Séance unique : les entreprises en paient le prix !

La remise en question de la « séance unique », réclamée par les travailleurs et contestée par l’écrasante majorité des patrons des entreprises, refait chaque année surface. Les chefs d’entreprises donnent les mêmes arguments de leur insatisfaction.

Occupés plus par les vacances, les fêtes et la consommation que par la compétitivité des entreprises, on oublie la production. Pire encore : les administrations et les entreprises publiques ne travaillent plus les samedis.

Comment un pays qui a fait sa révolution peut-il relancer son économie alors qu’il a décidé de diminuer les heures de travail sans mesurer l’ampleur économique de cette décision ? Les raisons qui ont conduit à prendre cette décision ne sont pas encore connues.

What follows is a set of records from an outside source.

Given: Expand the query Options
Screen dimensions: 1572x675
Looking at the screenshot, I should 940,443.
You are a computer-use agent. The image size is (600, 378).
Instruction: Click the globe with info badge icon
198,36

Tous les avis ou presque s’accordent sur l’impact négatif de la séance unique. Mais cette modalité de travail est entrée dans les traditions, s’y est ancrée et se poursuit depuis des décennies.

La solution ne pourra pas venir d’une seule partie : entreprises, autorités, syndicat, patronat ou employeurs. Elle est collective.

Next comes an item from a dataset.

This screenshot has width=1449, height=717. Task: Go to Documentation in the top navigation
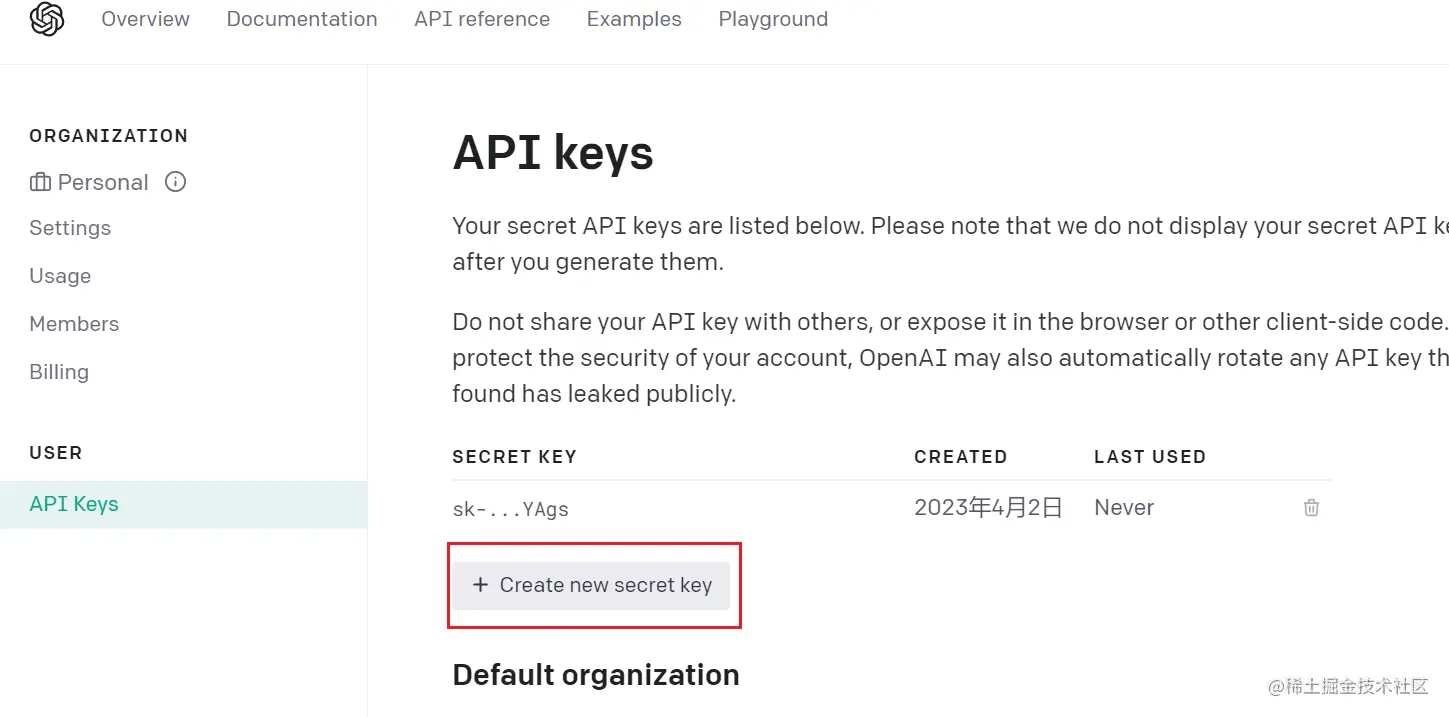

Mais personne n’a réussi à trouver une solution qui puisse satisfaire toutes les parties.

Relancer l’économie, adopter un redressement productif, renforcer les exportations et conquérir de nouveaux marchés ne se font pas par la diminution des heures de travail. Tout cela ne peut engendrer que blocage de l’entreprise et affaiblissement de la productivité.

Il est donc grandement nécessaire de revoir le nombre d’heures de travail non pas seulement pendant la période estivale, mais durant toute l’année.

Le travail reste une question de culture et de civisme. C’est l’ingrédient principal de la renaissance économique et sociale.